■ **Text under study**
========================================================================

10 Years of Building the Security Intelligence Graph: A Tech Retrospective
Now, 10 years into the life of Recorded Future (or 12, if you count a couple of years of prototyping in the virtual garage startup phase), we’ve decided that it would be a good time to do a brief technology-oriented retrospective regarding how we have built and continue to evolve our amazing product.
We’d like to address questions related to what we have done well and not so well, which good, early design decisions we made, what we could have done differently (had we known where we would be going), and what has surprised us the most over the years. We’ll start off with a brief introduction of what Recorded Future does, followed by a description of our high-level architecture, followed by deep dives into some technical areas of special interest.
What We Do at Recorded Future
To use a buzzword of the 2020s, Recorded Future is building a “digital twin” of the world, and that is represented in what we call our Security Intelligence Graph. Our overall ambition is to provide the most comprehensive security intelligence by collecting and analyzing a broad spectrum of information sources from all over the internet. Information can be text-based (blogs, social media, forums, etc.), as well as technical (e.g., domain registrations). From the start, our intent was to organize the internet for analytics — not only search. This meant that we needed to build a representation of all the information we collect that lends itself to both qualitative and quantitative analytics. This representation, the Security Intelligence Graph, is used to drive further analytics, our web-based and mobile interfaces, and our customer-facing APIs.
This combination of text-based and technical sources is used to populate the Security Intelligence Graph, from which we can draw some interesting results:
- As part of our work on building cyber-related ontologies, we have mapped out the digital assets of more than 150,000 of the world’s most important companies — this includes domains and IP address ranges owned by those companies, and much more.

========================================================================

■ **Study material**
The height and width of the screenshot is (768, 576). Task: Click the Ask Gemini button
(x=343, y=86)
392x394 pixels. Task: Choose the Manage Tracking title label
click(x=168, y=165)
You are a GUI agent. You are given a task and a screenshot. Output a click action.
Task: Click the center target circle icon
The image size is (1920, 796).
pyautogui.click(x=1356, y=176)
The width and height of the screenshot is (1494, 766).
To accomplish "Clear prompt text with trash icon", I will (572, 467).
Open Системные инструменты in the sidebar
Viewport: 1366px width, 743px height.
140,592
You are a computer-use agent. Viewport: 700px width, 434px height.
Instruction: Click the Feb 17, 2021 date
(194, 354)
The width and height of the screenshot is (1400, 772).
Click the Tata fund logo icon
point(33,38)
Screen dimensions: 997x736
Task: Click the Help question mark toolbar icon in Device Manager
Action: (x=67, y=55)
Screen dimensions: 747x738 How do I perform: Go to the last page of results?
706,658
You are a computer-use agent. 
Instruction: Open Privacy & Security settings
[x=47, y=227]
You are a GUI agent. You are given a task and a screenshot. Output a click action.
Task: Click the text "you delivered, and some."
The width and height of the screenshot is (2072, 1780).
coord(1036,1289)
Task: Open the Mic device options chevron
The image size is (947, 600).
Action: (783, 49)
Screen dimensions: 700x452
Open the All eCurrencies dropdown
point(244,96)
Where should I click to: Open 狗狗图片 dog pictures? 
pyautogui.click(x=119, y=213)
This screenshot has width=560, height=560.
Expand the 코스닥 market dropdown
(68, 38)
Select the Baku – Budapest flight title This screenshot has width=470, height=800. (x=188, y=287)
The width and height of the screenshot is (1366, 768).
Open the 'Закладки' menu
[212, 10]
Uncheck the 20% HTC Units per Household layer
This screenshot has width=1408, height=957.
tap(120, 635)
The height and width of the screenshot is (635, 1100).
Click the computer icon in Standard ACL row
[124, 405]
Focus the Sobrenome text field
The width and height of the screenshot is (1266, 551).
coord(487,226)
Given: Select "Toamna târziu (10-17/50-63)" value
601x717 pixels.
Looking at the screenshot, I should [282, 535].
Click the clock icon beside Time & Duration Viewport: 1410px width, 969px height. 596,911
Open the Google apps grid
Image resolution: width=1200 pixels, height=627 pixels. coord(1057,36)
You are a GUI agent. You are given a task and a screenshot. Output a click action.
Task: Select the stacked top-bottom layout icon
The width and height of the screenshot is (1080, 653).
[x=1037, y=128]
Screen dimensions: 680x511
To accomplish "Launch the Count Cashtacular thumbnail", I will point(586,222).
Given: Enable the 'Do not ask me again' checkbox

========================================================================

■ **Tasks to perform**
a) According to the retrospective, why did Recorded Future need a representation of its collected information suited to both qualitative and quantitative analytics? Answer in one to three sentences.
b) Retype everything in the retrospective from "This combination of" down to "and much more.".
c) In the retrospective, how many companies does Recorded Future say it has mapped the digital assets of?

■ **Responses**
a) From the start, the intent was to organize the internet for analytics, not only for search.

b)
This combination of text-based and technical sources is used to populate the Security Intelligence Graph, from which we can draw some interesting results:
- As part of our work on building cyber-related ontologies, we have mapped out the digital assets of more than 150,000 of the world’s most important companies — this includes domains and IP address ranges owned by those companies, and much more.

c) More than 150,000 of the world's most important companies.